• REQUEST
Write out again the rows starting at the line containing "Screen dimensions: 1200x535" and ending at the line containing "point(18,16)", requests included. Multiply every click coordinate in the answers by 0.45 and round each to a whole number, rounding halves up, but leave the numbers in the requests unchanged.
::: DATA SUPPLIED
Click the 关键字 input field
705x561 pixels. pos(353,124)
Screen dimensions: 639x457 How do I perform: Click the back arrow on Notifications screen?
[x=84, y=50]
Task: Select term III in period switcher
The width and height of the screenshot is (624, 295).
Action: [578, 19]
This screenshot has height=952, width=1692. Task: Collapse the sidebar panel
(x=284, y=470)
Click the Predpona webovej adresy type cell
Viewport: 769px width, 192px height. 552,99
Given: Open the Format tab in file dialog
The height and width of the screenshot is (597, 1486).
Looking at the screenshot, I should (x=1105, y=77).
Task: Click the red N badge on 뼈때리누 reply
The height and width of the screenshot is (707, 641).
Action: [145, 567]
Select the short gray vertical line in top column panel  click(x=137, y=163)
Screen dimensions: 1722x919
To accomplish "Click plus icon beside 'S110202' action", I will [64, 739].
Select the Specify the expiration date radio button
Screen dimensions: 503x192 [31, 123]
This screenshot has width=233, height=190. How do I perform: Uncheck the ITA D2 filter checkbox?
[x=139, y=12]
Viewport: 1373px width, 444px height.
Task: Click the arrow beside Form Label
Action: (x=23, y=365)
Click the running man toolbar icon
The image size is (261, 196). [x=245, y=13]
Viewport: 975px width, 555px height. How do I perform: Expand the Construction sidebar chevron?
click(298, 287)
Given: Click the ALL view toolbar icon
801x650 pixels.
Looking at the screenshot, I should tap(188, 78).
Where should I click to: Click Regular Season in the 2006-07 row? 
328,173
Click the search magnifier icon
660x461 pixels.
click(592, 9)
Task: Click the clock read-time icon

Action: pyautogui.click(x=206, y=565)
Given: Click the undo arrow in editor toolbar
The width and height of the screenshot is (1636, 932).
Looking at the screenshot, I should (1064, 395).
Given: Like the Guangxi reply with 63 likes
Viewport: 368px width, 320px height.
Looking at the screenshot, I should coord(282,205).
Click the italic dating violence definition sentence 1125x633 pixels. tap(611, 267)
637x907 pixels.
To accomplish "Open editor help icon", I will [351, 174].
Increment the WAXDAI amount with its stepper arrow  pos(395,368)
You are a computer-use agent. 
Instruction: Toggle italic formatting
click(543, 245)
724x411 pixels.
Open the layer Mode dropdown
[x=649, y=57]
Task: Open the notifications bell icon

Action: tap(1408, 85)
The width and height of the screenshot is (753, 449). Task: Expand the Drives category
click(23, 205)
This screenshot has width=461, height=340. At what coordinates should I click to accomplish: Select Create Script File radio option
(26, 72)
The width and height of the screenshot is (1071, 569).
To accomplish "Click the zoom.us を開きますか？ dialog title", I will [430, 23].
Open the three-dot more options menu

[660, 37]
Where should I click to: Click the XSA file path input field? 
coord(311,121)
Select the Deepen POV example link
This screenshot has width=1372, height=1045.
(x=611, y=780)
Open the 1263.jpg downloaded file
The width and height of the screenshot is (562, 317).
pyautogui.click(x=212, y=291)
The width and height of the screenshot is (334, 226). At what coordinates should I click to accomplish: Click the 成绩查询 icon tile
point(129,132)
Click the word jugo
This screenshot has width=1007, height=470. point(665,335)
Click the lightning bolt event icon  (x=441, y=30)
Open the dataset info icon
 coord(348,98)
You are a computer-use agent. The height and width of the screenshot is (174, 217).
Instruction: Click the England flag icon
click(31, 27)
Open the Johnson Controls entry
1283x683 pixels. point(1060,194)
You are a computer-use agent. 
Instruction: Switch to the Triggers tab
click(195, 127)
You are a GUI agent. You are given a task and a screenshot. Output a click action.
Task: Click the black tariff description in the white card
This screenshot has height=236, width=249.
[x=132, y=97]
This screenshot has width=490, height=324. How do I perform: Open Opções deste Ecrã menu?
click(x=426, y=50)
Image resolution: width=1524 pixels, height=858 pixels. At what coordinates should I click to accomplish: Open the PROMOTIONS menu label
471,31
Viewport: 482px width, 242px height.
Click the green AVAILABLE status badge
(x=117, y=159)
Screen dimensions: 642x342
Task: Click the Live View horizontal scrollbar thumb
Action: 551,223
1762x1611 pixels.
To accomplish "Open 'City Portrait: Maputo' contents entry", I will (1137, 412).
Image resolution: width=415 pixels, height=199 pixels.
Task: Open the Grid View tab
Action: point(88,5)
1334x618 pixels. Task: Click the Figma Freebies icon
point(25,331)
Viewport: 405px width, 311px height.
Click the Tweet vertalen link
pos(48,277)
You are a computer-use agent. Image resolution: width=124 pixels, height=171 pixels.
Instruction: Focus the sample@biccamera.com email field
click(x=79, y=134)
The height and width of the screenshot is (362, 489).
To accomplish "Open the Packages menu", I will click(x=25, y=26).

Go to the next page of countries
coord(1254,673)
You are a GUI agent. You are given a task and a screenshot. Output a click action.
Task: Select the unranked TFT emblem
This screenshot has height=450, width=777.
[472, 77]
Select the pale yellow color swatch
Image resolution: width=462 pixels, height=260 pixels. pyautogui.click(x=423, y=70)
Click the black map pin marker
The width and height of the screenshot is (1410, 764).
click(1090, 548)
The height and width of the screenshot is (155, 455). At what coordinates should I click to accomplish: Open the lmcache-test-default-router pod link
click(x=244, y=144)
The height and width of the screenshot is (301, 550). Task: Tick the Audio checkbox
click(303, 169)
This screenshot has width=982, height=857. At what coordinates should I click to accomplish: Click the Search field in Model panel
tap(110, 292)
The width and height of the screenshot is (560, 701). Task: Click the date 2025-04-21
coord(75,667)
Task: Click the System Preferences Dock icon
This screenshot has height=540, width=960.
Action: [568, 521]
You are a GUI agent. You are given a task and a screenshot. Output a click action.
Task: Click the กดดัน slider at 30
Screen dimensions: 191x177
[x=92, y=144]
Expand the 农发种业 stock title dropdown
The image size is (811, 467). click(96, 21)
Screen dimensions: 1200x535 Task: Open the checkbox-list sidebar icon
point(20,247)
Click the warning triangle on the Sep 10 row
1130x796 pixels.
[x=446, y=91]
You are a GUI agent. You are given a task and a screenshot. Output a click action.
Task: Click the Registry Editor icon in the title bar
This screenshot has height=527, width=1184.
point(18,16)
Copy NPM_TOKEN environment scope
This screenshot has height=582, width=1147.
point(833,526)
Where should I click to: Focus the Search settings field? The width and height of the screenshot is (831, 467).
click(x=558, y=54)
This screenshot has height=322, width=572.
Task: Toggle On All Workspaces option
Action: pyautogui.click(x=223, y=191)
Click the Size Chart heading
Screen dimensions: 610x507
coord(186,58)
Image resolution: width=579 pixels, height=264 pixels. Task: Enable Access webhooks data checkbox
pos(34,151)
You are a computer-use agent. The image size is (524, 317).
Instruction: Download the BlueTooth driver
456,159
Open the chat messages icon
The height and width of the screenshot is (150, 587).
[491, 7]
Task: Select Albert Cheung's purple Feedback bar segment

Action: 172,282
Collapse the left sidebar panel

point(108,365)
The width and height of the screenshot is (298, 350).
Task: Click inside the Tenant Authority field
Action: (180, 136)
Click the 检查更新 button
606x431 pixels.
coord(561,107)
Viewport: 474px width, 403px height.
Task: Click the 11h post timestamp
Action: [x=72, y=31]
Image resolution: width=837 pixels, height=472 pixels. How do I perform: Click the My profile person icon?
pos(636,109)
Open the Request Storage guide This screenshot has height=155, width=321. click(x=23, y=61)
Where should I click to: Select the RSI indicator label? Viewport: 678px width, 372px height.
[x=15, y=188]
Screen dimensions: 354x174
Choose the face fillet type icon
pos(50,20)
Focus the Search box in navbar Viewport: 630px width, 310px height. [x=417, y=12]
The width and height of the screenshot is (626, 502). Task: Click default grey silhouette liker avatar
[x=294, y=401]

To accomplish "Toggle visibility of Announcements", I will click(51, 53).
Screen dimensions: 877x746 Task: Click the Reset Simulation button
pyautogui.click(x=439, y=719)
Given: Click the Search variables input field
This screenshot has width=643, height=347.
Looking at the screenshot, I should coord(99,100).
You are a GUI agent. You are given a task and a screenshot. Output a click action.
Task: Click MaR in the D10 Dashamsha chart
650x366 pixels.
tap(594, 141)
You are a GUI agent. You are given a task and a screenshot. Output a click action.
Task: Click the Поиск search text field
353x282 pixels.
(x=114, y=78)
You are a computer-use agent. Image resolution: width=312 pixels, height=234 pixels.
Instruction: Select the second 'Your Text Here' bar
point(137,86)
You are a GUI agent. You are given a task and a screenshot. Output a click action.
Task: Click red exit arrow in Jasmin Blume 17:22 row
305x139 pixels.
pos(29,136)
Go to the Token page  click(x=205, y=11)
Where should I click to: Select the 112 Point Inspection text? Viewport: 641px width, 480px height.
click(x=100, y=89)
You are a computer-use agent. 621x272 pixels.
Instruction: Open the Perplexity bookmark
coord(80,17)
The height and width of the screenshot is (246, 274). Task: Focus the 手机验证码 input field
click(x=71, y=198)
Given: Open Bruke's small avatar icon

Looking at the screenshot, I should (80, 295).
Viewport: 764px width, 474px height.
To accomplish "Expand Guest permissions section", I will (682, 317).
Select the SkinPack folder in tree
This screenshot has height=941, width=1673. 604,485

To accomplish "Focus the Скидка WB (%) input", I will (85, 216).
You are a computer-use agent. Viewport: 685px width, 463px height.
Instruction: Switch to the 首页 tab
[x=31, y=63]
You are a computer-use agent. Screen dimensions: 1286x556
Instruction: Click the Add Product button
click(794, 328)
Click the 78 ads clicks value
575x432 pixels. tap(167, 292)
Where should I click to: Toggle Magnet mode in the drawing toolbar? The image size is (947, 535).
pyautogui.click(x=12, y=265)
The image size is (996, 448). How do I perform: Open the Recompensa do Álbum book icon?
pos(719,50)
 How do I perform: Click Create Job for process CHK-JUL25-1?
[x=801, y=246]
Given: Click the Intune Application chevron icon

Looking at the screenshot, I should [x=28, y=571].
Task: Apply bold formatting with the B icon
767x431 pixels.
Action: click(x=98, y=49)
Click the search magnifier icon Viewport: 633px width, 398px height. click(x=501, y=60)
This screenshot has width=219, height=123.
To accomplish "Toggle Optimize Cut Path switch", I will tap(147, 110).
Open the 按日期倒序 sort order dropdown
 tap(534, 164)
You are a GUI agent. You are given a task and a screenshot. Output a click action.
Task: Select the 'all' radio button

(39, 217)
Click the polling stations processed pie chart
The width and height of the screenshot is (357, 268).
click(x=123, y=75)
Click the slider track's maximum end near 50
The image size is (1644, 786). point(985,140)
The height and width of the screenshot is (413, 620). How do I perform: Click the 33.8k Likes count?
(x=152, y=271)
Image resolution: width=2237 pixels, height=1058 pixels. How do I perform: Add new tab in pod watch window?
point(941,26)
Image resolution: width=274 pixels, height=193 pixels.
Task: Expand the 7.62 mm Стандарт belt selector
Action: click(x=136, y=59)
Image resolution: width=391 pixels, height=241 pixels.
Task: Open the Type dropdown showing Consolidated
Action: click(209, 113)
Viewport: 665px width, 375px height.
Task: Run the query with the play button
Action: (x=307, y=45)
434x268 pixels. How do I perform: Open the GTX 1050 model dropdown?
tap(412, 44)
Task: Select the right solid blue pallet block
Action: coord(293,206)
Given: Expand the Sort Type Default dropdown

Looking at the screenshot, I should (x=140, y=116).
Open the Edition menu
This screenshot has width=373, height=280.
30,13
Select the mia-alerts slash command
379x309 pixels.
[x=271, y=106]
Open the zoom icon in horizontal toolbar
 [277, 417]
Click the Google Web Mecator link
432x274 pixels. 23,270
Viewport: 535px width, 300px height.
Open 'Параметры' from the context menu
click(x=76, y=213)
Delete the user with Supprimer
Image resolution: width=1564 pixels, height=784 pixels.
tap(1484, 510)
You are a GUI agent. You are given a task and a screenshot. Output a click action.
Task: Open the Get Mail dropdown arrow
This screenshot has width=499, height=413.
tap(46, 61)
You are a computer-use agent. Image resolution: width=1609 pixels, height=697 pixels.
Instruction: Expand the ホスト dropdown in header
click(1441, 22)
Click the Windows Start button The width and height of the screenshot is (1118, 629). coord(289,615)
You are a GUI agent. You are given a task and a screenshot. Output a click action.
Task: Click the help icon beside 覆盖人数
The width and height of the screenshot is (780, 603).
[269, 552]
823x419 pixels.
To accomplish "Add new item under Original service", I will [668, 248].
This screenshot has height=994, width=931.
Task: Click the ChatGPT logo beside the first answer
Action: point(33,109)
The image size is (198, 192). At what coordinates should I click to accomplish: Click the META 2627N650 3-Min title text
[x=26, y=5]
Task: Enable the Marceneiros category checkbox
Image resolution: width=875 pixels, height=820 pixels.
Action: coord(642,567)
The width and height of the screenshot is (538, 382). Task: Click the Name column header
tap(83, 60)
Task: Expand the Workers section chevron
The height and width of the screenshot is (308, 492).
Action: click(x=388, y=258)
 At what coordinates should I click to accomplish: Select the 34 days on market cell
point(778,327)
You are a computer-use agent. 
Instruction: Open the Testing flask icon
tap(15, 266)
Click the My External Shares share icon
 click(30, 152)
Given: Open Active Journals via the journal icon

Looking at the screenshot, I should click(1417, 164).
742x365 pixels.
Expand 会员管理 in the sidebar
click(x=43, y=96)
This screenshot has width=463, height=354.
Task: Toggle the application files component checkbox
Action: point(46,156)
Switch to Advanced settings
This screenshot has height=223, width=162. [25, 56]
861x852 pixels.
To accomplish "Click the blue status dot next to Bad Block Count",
::::::
• WORKED ANSWER
Screen dimensions: 1200x535 Task: Open the checkbox-list sidebar icon
point(9,111)
Click the warning triangle on the Sep 10 row
1130x796 pixels.
[x=201, y=41]
You are a GUI agent. You are given a task and a screenshot. Output a click action.
Task: Click the Registry Editor icon in the title bar
This screenshot has height=527, width=1184.
point(8,7)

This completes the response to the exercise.